_Your instructions_: The line containing "This screenshot has height=1419, width=840." marks where copying starts, so set down that line and each one after it exactly, through the end of the records.
Data for this exercise below:
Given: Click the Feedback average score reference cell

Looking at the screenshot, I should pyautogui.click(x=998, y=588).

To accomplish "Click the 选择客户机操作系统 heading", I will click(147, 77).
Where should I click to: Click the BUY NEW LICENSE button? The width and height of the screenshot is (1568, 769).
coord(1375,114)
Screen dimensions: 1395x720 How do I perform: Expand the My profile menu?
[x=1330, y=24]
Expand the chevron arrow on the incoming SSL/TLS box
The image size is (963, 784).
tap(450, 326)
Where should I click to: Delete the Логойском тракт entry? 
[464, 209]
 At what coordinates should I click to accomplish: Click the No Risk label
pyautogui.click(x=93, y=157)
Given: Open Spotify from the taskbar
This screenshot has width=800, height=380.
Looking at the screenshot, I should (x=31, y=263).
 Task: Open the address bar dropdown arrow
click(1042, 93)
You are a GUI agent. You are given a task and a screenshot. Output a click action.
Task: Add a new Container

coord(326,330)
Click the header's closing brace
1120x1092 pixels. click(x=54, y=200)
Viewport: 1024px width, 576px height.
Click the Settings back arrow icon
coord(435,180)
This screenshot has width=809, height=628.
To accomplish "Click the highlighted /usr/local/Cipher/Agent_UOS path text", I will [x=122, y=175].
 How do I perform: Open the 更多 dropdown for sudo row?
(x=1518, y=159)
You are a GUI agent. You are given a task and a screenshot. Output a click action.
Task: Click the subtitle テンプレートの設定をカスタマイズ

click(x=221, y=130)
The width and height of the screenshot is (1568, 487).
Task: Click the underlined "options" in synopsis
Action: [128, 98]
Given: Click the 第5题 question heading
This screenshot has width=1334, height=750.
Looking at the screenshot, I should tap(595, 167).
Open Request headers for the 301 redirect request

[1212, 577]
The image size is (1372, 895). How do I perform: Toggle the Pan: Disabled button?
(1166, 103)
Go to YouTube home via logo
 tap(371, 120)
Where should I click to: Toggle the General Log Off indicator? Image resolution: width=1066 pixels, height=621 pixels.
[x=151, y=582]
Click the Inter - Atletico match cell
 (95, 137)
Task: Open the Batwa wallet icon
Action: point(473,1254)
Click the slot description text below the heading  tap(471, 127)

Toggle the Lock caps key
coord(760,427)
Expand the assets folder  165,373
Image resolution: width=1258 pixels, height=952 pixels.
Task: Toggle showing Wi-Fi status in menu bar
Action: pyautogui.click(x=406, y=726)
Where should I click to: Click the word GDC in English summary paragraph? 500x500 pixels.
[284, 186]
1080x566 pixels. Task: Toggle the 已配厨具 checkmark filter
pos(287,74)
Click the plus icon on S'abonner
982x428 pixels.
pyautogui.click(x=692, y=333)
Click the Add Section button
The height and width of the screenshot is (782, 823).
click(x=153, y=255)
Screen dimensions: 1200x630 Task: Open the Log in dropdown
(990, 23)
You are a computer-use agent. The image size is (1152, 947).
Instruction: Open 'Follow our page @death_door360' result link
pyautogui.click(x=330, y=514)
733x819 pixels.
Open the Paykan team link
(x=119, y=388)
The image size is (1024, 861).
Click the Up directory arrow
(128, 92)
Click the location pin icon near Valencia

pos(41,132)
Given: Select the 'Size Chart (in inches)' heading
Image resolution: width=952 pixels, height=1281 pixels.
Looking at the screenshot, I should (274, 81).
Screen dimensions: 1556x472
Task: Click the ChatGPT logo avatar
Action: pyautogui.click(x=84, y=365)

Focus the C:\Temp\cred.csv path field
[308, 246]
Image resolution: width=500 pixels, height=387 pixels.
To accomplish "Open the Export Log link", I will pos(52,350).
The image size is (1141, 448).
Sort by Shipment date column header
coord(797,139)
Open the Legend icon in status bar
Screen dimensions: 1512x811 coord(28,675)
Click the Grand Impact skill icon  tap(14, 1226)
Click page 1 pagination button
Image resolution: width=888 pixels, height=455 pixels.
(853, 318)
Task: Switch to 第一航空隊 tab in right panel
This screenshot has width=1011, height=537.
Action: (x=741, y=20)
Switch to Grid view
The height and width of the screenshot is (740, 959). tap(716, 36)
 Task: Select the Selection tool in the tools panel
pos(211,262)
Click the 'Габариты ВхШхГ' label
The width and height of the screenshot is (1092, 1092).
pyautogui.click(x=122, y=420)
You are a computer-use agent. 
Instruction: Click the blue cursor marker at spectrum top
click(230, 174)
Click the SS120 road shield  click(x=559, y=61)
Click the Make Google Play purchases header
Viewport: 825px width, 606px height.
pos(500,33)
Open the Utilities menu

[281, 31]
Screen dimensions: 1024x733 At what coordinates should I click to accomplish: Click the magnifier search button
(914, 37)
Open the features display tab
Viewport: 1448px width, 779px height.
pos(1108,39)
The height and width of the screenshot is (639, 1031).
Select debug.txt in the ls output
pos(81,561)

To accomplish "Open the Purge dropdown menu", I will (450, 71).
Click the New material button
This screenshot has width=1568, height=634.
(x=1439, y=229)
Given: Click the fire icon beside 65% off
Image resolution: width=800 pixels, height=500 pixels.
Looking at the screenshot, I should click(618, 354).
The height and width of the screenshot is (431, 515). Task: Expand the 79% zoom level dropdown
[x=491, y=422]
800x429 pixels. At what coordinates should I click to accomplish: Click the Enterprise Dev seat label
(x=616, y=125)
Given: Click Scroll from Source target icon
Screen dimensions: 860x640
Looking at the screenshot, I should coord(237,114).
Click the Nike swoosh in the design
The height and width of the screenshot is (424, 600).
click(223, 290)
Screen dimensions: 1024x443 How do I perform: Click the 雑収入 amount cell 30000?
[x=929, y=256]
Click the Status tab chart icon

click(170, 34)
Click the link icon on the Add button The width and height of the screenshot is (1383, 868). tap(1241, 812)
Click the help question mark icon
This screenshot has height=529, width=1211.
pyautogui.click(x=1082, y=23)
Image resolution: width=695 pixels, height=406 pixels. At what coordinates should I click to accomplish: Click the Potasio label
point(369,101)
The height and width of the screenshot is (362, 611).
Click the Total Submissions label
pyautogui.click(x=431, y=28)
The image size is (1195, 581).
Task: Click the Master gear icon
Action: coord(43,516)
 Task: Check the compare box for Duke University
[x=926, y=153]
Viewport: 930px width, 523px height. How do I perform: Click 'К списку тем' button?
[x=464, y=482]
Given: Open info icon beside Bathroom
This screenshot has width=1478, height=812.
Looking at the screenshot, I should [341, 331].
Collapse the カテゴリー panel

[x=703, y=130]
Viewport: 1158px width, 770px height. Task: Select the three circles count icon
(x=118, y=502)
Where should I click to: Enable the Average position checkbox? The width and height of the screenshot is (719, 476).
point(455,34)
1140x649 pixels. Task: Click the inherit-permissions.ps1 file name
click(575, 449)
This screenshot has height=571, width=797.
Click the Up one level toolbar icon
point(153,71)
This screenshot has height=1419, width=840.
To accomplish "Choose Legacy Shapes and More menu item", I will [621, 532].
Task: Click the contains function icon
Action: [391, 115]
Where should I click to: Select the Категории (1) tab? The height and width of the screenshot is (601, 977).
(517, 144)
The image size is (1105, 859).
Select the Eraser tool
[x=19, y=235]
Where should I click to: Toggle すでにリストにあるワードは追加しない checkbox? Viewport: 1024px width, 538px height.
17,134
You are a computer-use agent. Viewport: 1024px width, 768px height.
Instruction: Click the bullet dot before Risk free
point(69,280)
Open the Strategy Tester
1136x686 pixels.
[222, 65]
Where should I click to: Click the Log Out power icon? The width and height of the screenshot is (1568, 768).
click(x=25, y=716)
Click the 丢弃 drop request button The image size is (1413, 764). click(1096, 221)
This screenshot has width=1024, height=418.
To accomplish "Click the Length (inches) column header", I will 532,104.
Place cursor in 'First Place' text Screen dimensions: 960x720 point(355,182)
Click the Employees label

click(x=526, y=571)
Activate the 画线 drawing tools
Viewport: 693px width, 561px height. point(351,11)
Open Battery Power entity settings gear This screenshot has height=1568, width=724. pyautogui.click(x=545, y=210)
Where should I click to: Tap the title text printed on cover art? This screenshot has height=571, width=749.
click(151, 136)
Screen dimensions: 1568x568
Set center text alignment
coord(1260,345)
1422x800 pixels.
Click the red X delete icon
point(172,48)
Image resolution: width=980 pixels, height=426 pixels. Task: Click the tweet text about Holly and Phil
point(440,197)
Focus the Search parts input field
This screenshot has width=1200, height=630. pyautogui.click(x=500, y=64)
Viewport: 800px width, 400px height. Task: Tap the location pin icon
End of Data for this exercise.
_Task solution_:
This screenshot has height=1419, width=840.
To accomplish "Choose Legacy Shapes and More menu item", I will [621, 532].
Task: Click the contains function icon
Action: [391, 115]
Where should I click to: Select the Категории (1) tab? The height and width of the screenshot is (601, 977).
(517, 144)
The image size is (1105, 859).
Select the Eraser tool
[x=19, y=235]
Where should I click to: Toggle すでにリストにあるワードは追加しない checkbox? Viewport: 1024px width, 538px height.
17,134
You are a computer-use agent. Viewport: 1024px width, 768px height.
Instruction: Click the bullet dot before Risk free
point(69,280)
Open the Strategy Tester
1136x686 pixels.
[222, 65]
Where should I click to: Click the Log Out power icon? The width and height of the screenshot is (1568, 768).
click(x=25, y=716)
Click the 丢弃 drop request button The image size is (1413, 764). click(1096, 221)
This screenshot has width=1024, height=418.
To accomplish "Click the Length (inches) column header", I will 532,104.
Place cursor in 'First Place' text Screen dimensions: 960x720 point(355,182)
Click the Employees label

click(x=526, y=571)
Activate the 画线 drawing tools
Viewport: 693px width, 561px height. point(351,11)
Open Battery Power entity settings gear This screenshot has height=1568, width=724. pyautogui.click(x=545, y=210)
Where should I click to: Tap the title text printed on cover art? This screenshot has height=571, width=749.
click(151, 136)
Screen dimensions: 1568x568
Set center text alignment
coord(1260,345)
1422x800 pixels.
Click the red X delete icon
point(172,48)
Image resolution: width=980 pixels, height=426 pixels. Task: Click the tweet text about Holly and Phil
point(440,197)
Focus the Search parts input field
This screenshot has width=1200, height=630. pyautogui.click(x=500, y=64)
Viewport: 800px width, 400px height. Task: Tap the location pin icon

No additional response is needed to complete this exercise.